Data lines
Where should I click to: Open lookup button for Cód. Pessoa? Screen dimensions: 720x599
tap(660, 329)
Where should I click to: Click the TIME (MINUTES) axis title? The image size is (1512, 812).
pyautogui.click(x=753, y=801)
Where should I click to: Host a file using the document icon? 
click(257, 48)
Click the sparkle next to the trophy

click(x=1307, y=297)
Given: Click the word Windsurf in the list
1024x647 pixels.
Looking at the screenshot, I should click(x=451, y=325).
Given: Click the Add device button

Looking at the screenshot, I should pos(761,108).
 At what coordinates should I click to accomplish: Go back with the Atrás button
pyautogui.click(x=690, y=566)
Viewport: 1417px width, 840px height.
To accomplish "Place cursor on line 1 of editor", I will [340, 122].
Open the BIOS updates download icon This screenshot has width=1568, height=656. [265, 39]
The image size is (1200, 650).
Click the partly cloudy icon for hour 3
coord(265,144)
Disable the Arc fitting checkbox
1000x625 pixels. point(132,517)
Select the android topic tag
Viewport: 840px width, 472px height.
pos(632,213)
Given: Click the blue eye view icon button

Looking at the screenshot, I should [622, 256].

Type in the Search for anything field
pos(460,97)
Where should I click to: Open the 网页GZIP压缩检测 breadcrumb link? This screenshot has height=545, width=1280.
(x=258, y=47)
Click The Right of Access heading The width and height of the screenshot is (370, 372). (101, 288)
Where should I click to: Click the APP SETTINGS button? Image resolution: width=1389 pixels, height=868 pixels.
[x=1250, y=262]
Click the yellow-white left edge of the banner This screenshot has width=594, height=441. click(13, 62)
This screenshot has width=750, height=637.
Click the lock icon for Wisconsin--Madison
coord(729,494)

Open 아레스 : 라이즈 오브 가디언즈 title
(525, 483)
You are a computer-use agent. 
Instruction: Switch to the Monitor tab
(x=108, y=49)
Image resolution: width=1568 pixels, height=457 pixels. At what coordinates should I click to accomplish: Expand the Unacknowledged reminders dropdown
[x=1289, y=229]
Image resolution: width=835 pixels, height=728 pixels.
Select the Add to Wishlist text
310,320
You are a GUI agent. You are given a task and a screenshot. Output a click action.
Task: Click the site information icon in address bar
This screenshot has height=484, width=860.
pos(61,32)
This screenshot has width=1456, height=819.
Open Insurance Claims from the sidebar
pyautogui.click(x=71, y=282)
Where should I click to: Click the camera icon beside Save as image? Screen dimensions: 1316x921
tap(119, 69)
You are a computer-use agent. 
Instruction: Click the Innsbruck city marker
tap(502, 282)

:: What is expected ::
Reproduce the listing above in full, substituting "Which point should I select to" for each occurrence of "Where should I click to" and changing nothing else.

:: Solution for this exercise ::
Which point should I select to: Open lookup button for Cód. Pessoa? Screen dimensions: 720x599
tap(660, 329)
Which point should I select to: Click the TIME (MINUTES) axis title? The image size is (1512, 812).
pyautogui.click(x=753, y=801)
Which point should I select to: Host a file using the document icon? 
click(257, 48)
Click the sparkle next to the trophy

click(x=1307, y=297)
Given: Click the word Windsurf in the list
1024x647 pixels.
Looking at the screenshot, I should click(x=451, y=325).
Given: Click the Add device button

Looking at the screenshot, I should pos(761,108).
 At what coordinates should I click to accomplish: Go back with the Atrás button
pyautogui.click(x=690, y=566)
Viewport: 1417px width, 840px height.
To accomplish "Place cursor on line 1 of editor", I will [340, 122].
Open the BIOS updates download icon This screenshot has width=1568, height=656. [265, 39]
The image size is (1200, 650).
Click the partly cloudy icon for hour 3
coord(265,144)
Disable the Arc fitting checkbox
1000x625 pixels. point(132,517)
Select the android topic tag
Viewport: 840px width, 472px height.
pos(632,213)
Given: Click the blue eye view icon button

Looking at the screenshot, I should [622, 256].

Type in the Search for anything field
pos(460,97)
Which point should I select to: Open the 网页GZIP压缩检测 breadcrumb link? This screenshot has height=545, width=1280.
(x=258, y=47)
Click The Right of Access heading The width and height of the screenshot is (370, 372). (101, 288)
Which point should I select to: Click the APP SETTINGS button? Image resolution: width=1389 pixels, height=868 pixels.
[x=1250, y=262]
Click the yellow-white left edge of the banner This screenshot has width=594, height=441. click(13, 62)
This screenshot has width=750, height=637.
Click the lock icon for Wisconsin--Madison
coord(729,494)

Open 아레스 : 라이즈 오브 가디언즈 title
(525, 483)
You are a computer-use agent. 
Instruction: Switch to the Monitor tab
(x=108, y=49)
Image resolution: width=1568 pixels, height=457 pixels. At what coordinates should I click to accomplish: Expand the Unacknowledged reminders dropdown
[x=1289, y=229]
Image resolution: width=835 pixels, height=728 pixels.
Select the Add to Wishlist text
310,320
You are a GUI agent. You are given a task and a screenshot. Output a click action.
Task: Click the site information icon in address bar
This screenshot has height=484, width=860.
pos(61,32)
This screenshot has width=1456, height=819.
Open Insurance Claims from the sidebar
pyautogui.click(x=71, y=282)
Which point should I select to: Click the camera icon beside Save as image? Screen dimensions: 1316x921
tap(119, 69)
You are a computer-use agent. 
Instruction: Click the Innsbruck city marker
tap(502, 282)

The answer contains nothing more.